Top of Text section

SPECIAL INVESTIGATION
The Warning They Called “Conspiracy Theory”
Ten years ago Jamie McIntyre told senators ASIC’s actions would create massive losses. Liquidators were appointed anyway. Today, soaring land values and a looming $250 million lawsuit are forcing Australia to re-examine one of its most controversial regulatory crackdowns.
History sometimes rewrites itself quietly.
Other times, it returns like a thunderclap.
A decade after the Australian Securities and Investments Commission (ASIC) intervened in landbanking projects linked to property entrepreneur Jamie McIntyre, a growing number of investors say the story Australians were told is missing a critical piece.
They argue the projects did not collapse because of market failure, poor land fundamentals, or lack of investor demand.
They claim the collapse began the moment ASIC intervened.
Now, with land values rising sharply and McIntyre reportedly preparing legal action seeking approximately $250 million in damages, critics say the question is no longer whether losses occurred — but whether they were created.
The Prediction That Refuses to Stay Buried
Before the intervention reached its peak, McIntyre appeared before a Senate committee with a stark warning.

Bottom of Text section

> _What needs to be done_:
Reproduce word for word the passage of the piece on ASIC's intervention that begins with "SPECIAL INVESTIGATION" and ends after "rewrites itself quietly.".

Top of Data extract

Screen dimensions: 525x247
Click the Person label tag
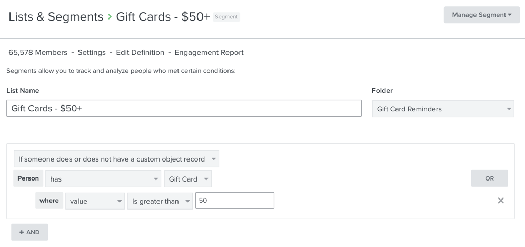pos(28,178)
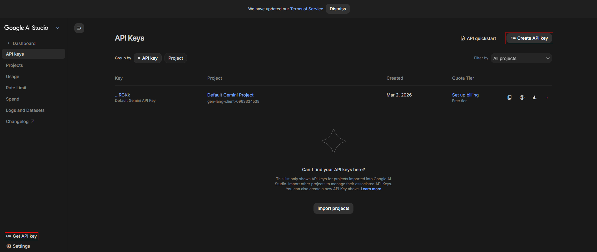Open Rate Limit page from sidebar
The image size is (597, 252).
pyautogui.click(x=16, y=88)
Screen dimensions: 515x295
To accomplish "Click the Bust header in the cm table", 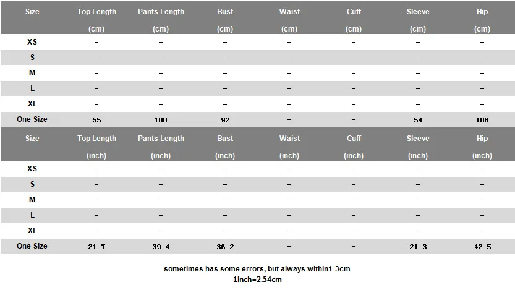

Bottom of Data extract

> _Answer_:
SPECIAL INVESTIGATION
The Warning They Called “Conspiracy Theory”
Ten years ago Jamie McIntyre told senators ASIC’s actions would create massive losses. Liquidators were appointed anyway. Today, soaring land values and a looming $250 million lawsuit are forcing Australia to re-examine one of its most controversial regulatory crackdowns.
History sometimes rewrites itself quietly.